> Given problem
Quote the forum comments on audio streaming software below in full, word for word.

> Source excerpt
▼▼▼

That's not saying that there aren't larger ones, that the collector would
consider themselves unusual, that any value judgement should be implied, etc.
Just that more than a couple months worth of unique audio data seems like "a
lot" to me.

------
HaoZeke
So, why isn't it compared to the venerable mpd?

------
burnbabyburn
I still prefer dlna! but yeah, clients around are the equivalent of xmpp in
terms of user experience, even if setting up a server is a 2min operation.

------
PudgePacket
Also [https://github.com/tchaik/tchaik](https://github.com/tchaik/tchaik).

------
neilsimp1
I have been using Audio Streamer
([https://audiostreamer.org/](https://audiostreamer.org/)) for this purpose
for a few years. It also works on Windows/Linux (and probably Mac, although
it's not listed).

▲▲▲

> Data supplied
▼▼▼

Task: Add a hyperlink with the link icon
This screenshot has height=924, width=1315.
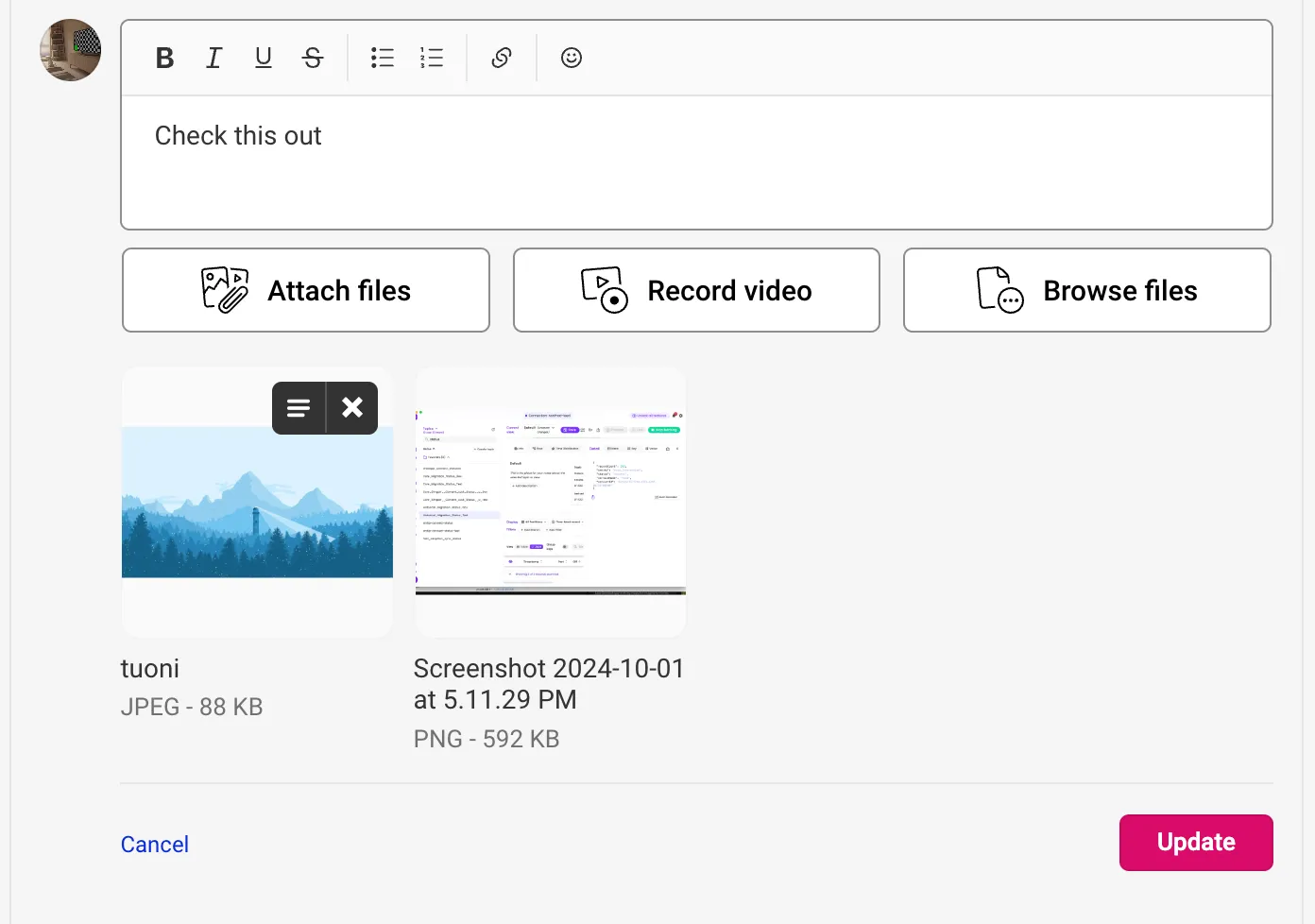Action: tap(502, 59)
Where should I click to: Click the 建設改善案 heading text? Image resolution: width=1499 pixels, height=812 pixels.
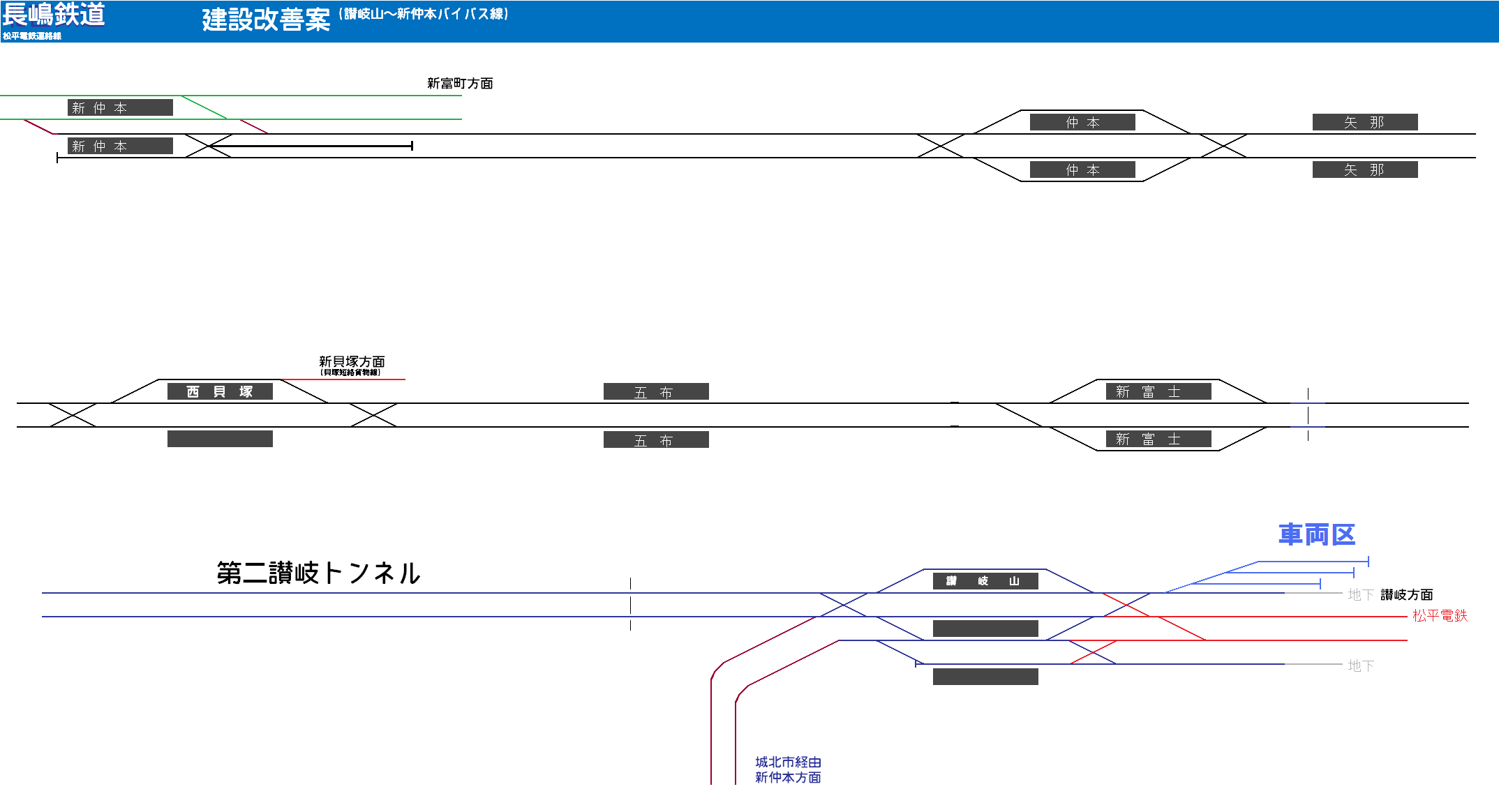(266, 20)
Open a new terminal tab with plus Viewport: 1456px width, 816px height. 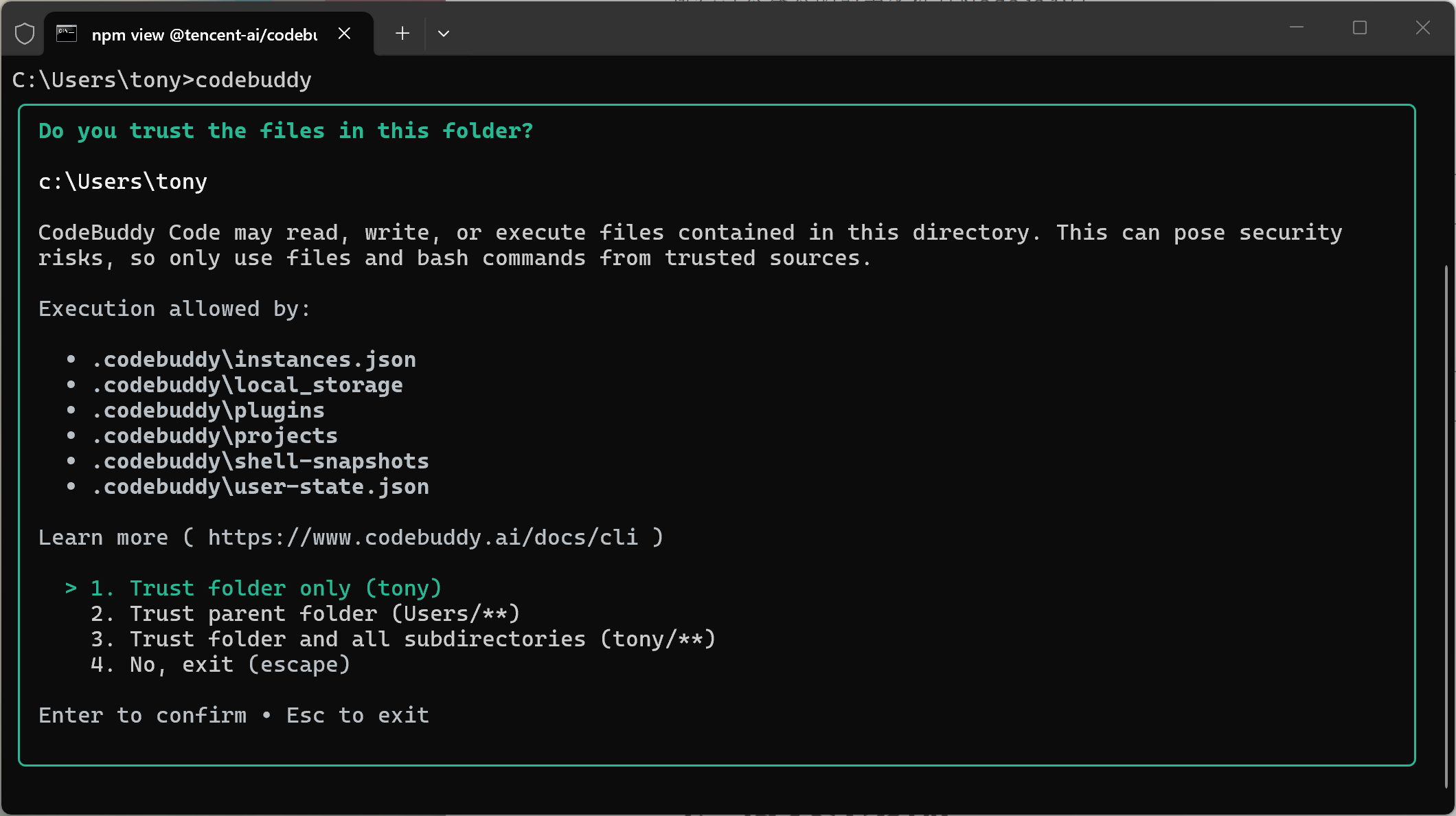coord(402,34)
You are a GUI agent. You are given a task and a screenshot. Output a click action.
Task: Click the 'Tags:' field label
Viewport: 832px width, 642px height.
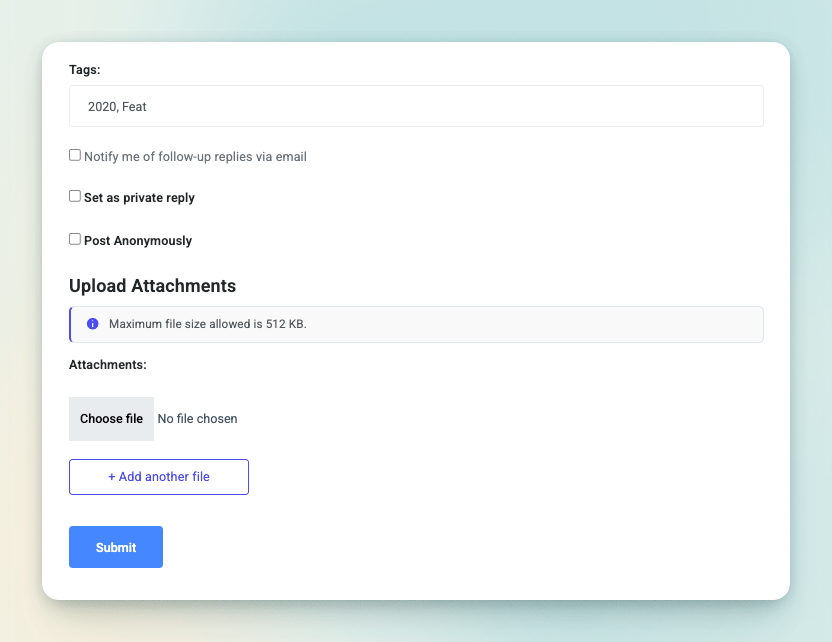[x=85, y=70]

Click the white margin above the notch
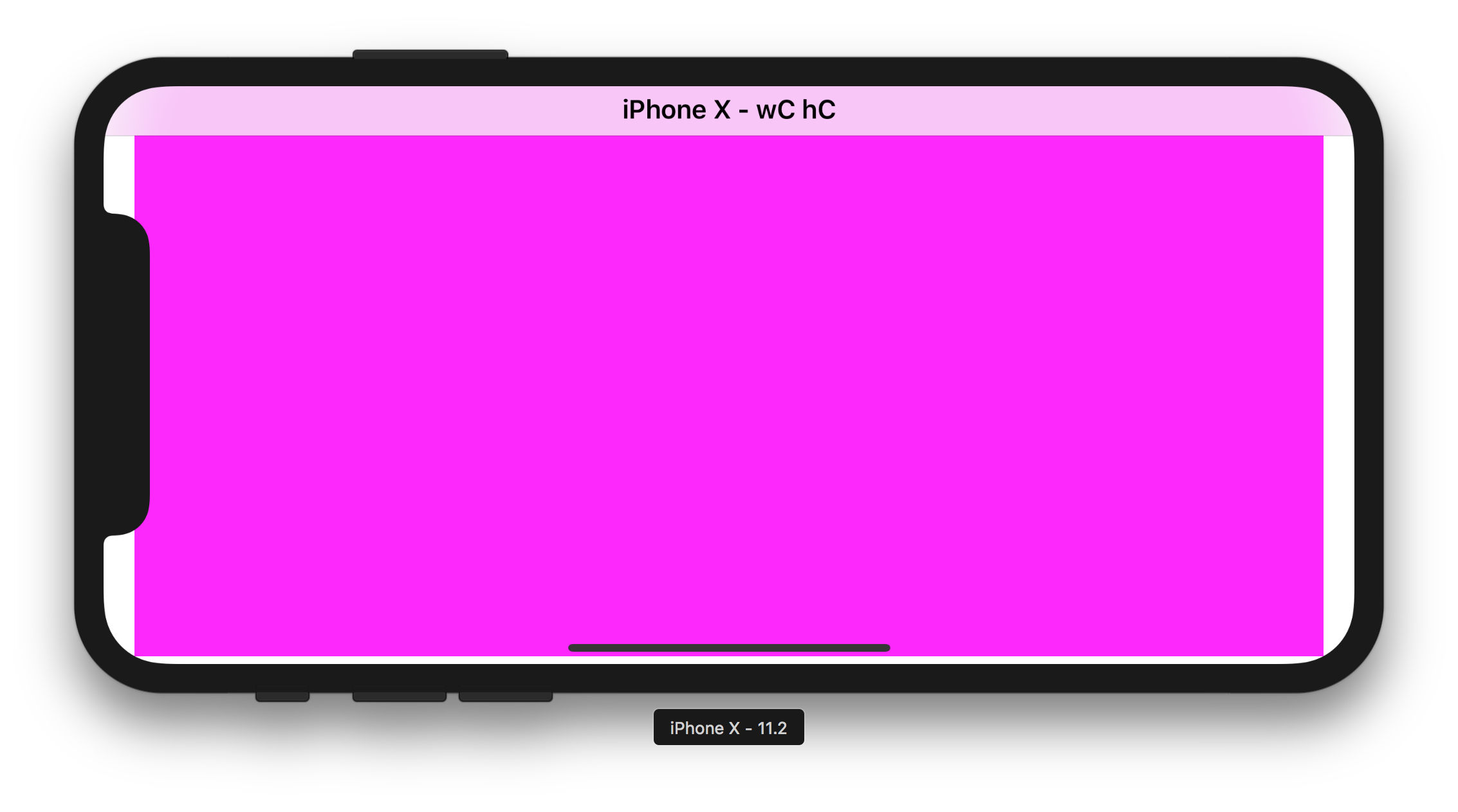(119, 172)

▲▲▲

> Response
That's not saying that there aren't larger ones, that the collector would
consider themselves unusual, that any value judgement should be implied, etc.
Just that more than a couple months worth of unique audio data seems like "a
lot" to me.

------
HaoZeke
So, why isn't it compared to the venerable mpd?

------
burnbabyburn
I still prefer dlna! but yeah, clients around are the equivalent of xmpp in
terms of user experience, even if setting up a server is a 2min operation.

------
PudgePacket
Also [https://github.com/tchaik/tchaik](https://github.com/tchaik/tchaik).

------
neilsimp1
I have been using Audio Streamer
([https://audiostreamer.org/](https://audiostreamer.org/)) for this purpose
for a few years. It also works on Windows/Linux (and probably Mac, although
it's not listed).